Dancers flight patterns are not straight-lined; this pond damsel appears to dance, or bounce, along its way. Damselflies are are smaller than Dragonflies, but they can just as colorful.
The Blue-fronted Dancer is typically found near water (ponds, streams, creeks, riverbanks). They rest on low shrubs, branches, tall grasses and logs. They are active all through summer.
Males defend territories against males of any damselfly species. They have bright blue eyes and a matching blue on their thorax and at the tip of their tail. Females may have more brown on their head and eyes, but still retain some shade of blue on their heads. The Blue-fronted Damselfly is a member of the Narrow-winged Damselflies. Their wings are very thin where they meet the body. When resting, they fold their wings above their body.
Females lay their eggs on floating objects in water. The majority of the life cycle is spent in the water as a naiad, breathing the dissolved oxygen from the water through gills found at the tip of their abdomen (tail). Once they mature, they will shed their juvenile 'skin' and emerge as flying adults.
Naiads are terrific aquatic predators with huge appetites, eating insects, worms and even small fish. Their extendable lower lip allows them a long reach. Quick expansion and a set of teeth secure their prey.
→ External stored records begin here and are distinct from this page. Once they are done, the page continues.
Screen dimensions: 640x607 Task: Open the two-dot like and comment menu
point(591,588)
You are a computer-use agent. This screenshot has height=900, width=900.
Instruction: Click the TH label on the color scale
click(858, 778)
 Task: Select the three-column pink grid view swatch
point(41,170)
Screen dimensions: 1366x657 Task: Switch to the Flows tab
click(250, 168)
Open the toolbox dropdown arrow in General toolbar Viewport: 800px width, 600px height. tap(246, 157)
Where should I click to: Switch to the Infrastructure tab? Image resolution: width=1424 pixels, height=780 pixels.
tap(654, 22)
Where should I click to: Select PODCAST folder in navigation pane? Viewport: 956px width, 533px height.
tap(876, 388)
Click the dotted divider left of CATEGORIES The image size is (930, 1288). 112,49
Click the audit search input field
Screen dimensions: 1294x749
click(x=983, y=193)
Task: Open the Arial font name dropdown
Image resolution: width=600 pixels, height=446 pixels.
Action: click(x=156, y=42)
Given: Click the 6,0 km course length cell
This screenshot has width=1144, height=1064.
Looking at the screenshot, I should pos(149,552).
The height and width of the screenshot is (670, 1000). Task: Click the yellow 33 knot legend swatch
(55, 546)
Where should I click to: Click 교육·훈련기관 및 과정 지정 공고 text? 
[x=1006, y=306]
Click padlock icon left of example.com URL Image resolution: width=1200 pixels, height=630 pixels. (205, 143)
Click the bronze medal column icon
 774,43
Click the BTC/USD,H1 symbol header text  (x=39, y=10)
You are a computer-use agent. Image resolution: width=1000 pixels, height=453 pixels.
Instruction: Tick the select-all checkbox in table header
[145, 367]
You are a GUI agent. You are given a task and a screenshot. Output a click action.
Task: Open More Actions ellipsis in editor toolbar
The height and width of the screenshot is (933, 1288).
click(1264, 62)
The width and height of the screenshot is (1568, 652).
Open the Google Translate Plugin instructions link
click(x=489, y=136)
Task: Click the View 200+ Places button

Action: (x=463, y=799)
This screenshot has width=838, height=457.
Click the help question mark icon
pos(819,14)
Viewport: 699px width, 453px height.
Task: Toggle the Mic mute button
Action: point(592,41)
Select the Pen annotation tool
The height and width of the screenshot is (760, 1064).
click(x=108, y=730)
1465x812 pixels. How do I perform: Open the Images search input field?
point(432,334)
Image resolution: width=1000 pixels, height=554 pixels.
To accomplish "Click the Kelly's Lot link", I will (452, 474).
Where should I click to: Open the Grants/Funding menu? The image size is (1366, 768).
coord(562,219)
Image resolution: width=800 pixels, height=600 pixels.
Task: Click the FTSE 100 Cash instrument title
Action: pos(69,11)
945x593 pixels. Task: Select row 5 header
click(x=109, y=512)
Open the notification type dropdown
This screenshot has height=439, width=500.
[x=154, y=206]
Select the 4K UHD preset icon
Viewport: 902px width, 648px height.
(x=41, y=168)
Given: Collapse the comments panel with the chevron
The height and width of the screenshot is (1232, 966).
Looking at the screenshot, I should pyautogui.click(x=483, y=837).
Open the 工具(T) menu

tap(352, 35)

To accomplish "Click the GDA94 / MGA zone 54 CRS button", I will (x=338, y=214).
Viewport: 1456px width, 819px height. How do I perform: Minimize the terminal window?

Because of its appetite for insects, Blue-fronted Damselflies are beneficial to a riparian ecosystem, keeping populations of smaller insects in balance.
Category: Dragonfly or Damselfly
Common name: Blue-fronted Dancer
Scientific Name: Argia apicalis
Adult Size (Length): 33mm to 40mm (1.30in to 1.57in) COMPARE
Identifying Colors: blue; black; brown; gray; red
General Description: bright blue, flying, helpful, skinny
North American Reach (Though Not Limited To*): Maine, New Hampshire, Vermont, New York, New Jersey, Maryland, Massachusetts, Rhode Island, Connecticut, Delaware, Pennsylvania, West Virginia, Virginia, North Carolina, South Carolina, Georgia, Kentucky, Tennessee, Ohio, Michigan, Minnesota, Wisconsin, North Dakota, South Dakota, Indiana, Illinois, Iowa, Missouri, Arkansas, Mississippi, Louisiana, Alabama, Texas, Oklahoma, Kansas, Nebraska
* Keep in mind that insect reach is not governed by lines on a map and therefore may appear in areas/regions/states beyond those listed above.